Intel® Ethernet Controller E810 Application Device Queues (ADQ)
Configuration Guide
wrk Clients Configuration
The following variables are used in the examples in this section:
$iface | The interface in use. |
$duration | Test time in format <value><unit> (example: 60s for 60 seconds, 3m for 3 minutes). |
$client_num | The total number of physical systems being used as clients. |
$pathtoicepackage | The path to the ice driver package. |
$connection_scale | The number of connections per client thread. |
$num_queues_tc1 | From the SUT, the number of queues for application traffic class on the SUT. |
$ipaddr | From the SUT, the IP Address of the application server's interface under test. |
$app_port | From the SUT, the TCP port of the nginx application being run on the SUT. |
- Perform wrk build:
- Download wrk.
git clone --branch 4.1.0 https://github.com/wg/wrk.git wrk - Install wrk.

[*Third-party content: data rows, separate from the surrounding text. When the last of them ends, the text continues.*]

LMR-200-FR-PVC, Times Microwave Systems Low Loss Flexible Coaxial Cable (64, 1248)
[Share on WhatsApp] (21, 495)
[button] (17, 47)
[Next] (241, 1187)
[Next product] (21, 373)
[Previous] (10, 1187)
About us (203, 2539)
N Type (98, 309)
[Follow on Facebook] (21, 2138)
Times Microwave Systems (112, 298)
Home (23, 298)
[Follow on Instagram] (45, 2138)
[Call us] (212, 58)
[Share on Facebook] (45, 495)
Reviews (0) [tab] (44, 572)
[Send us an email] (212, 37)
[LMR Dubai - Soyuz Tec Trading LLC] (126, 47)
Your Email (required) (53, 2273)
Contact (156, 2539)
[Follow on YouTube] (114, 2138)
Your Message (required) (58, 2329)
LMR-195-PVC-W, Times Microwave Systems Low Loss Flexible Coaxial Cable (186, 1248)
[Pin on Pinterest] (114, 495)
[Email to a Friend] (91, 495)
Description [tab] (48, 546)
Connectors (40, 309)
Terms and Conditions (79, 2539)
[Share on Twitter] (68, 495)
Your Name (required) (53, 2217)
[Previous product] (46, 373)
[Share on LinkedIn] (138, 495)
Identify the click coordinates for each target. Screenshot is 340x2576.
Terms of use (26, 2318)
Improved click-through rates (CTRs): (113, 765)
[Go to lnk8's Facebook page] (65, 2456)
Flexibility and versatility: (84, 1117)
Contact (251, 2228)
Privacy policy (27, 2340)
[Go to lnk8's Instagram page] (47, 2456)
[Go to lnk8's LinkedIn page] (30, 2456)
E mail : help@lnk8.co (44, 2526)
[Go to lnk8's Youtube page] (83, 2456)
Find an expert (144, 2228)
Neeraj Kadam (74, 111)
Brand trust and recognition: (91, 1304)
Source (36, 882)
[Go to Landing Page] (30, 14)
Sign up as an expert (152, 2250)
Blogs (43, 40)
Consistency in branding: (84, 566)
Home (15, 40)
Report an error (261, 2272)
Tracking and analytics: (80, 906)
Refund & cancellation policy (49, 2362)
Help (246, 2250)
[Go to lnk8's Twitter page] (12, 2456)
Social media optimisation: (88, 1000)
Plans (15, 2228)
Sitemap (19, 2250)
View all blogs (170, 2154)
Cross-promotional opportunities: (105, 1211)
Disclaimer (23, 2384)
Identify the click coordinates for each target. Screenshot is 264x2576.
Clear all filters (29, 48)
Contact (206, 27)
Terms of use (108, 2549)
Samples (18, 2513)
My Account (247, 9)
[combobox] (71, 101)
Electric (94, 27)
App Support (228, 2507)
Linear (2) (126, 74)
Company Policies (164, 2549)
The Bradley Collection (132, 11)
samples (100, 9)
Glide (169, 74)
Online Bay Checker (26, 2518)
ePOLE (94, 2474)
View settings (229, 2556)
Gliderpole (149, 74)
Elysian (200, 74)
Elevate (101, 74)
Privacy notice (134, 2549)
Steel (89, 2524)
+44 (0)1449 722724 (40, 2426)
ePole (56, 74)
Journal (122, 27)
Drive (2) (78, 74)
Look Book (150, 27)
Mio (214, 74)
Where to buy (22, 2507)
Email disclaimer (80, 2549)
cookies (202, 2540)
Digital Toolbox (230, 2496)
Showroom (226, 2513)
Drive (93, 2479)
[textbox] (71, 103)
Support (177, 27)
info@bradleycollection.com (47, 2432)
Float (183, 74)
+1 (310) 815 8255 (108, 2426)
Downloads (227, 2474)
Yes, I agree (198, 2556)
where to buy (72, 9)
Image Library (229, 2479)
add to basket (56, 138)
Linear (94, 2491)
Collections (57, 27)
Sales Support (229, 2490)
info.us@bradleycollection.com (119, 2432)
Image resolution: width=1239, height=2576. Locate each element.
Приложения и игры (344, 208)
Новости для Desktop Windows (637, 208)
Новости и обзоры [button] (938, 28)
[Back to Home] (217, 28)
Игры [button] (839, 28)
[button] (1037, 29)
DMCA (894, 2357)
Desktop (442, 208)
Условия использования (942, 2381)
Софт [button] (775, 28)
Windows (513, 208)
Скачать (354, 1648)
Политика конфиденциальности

yum install -y openssl-devel cd wrk make cp wrk /usr/local/bin
- Download wrk.
- Perform Client configuration.
- Enable throughput-performance tuned profile.
tuned-adm profile throughput-performance Note:The tuned-adm daemon is not installed by default in RHEL9.0 systems. Install it with the command yum install tuned .Check settings are applied correctly:
cat /etc/tuned/active_profile Output:
throughput-performance cat /etc/tuned/profile_mode Output:
manual -
Stop the irqbalance service.
systemctl stop irqbalance - Run the set_irq_affinity script for all interfaces (included in the scripts folder of the ice package).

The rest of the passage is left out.